Not everything makes it through the process to earn a name. “We need them to really need one,” Hayward says. About 130 things get this distinction each year, and roughly 10 requests are denied.
Naming keeps pace with discovery, and speeds up with each new mission and camera, probe, rover and analysis. Gaither expects another boom as study focuses on significant moons, such as Saturn’s Titan or Jupiter’s Io, which could hold more mountains or craters or crevasses. As for our Moon? “We pretty much have that well covered—humans have been looking at the Moon for centuries,” Gaither says. “As we get back more higher-resolution image data that reveal more distinct features on [other] planets, that’s when it’s going to get really fun and exciting.”
Finding names for all these features isn’t always easy. The names of towns on Earth, Hayward says, are a useful resource. Craters on Mars, for example, share their names with villages here: Aki (Japan), Alamos (Mexico), and Alga (Kazakhstan). This strategy also promotes the idea that space doesn’t belong to any one nation. By working through a name bank with options from all over the world, the IAU tries to ensure that each country has an equal chunk of (admittedly symbolic) interplanetary real estate. Researchers are sometimes disappointed to hear that they can’t name their discovery for their hometowns because other countries are due for a turn, Hayward says. “It’s hard to say, ‘Ghana is underrepresented and we need to go with that,’” she says, “but we will give [researchers] the list of underrepresented countries and let them choose something if they’d like to be involved in the naming process.”
These names aren’t necessarily permanent. A name might be stripped, for instance, when more sophisticated imagery reveals that a feature is a chasma instead of a crater—or maybe nothing at all. That was the case with Gatico.

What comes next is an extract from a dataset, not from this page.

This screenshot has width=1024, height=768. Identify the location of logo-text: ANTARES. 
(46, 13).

The Martian crater got its name in 1976 but lost it in 2011, when higher-resolution images revealed that it simply doesn’t exist.

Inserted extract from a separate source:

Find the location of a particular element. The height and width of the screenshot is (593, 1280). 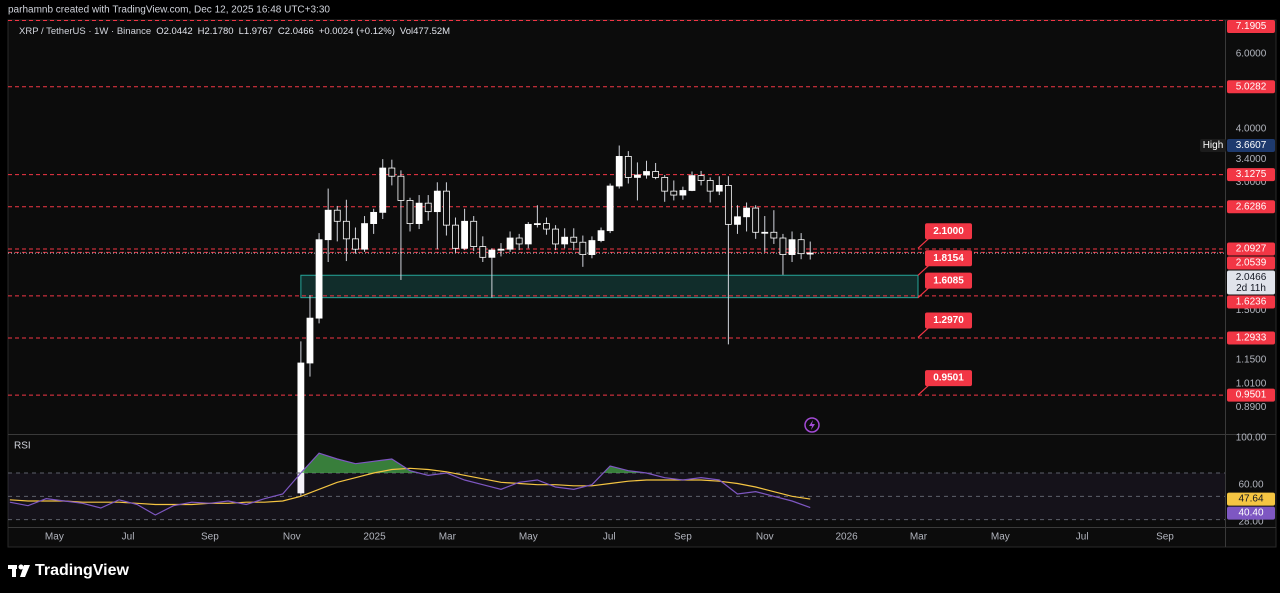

Blagg didn’t have the advantage of a digital database and analysis, but her meticulous indexes attest to her dedication and attention to detail. Her work also didn’t stop with the Moon. She studied variable stars—ones whose brightness seems to waver. With Turner, she analyzed the data on them left by late astronomer Joseph Baxendell. Their results were published in a series of papers in which Turner again wrote that Blagg deserved the lion’s share of the credit: “The great part of the work is due to her.”
She was among the first five women elected as fellows in the Royal Astronomical Society, in 1916. The IAU appointed her, Turner, and others to its lunar nomenclature committee as soon as it formed in 1919. In 1935, Blagg and amateur Czech astronomer Karl Müller published the two-volume Named Lunar Formations. It was the foundation of lunar nomenclature for three decades.

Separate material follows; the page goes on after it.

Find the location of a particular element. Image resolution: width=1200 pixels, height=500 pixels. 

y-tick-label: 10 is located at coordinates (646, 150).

After Blagg’s death in 1944, amaetur astronomer Percy Mayow Ryves wrote of her “skill and judgement, but also originality and courage … [she] was far more than a mere amanuensis or compiler of facts.”
Blagg’s native Cheadle is trying to honor her legacy. A local society is installing a plaque dedicated to her this Sunday, on a small stone pillar near a car park—with an image of the Moon, flanked by a smattering of stars. But her most lasting memorial is a crater that will be around long after we’re all gone.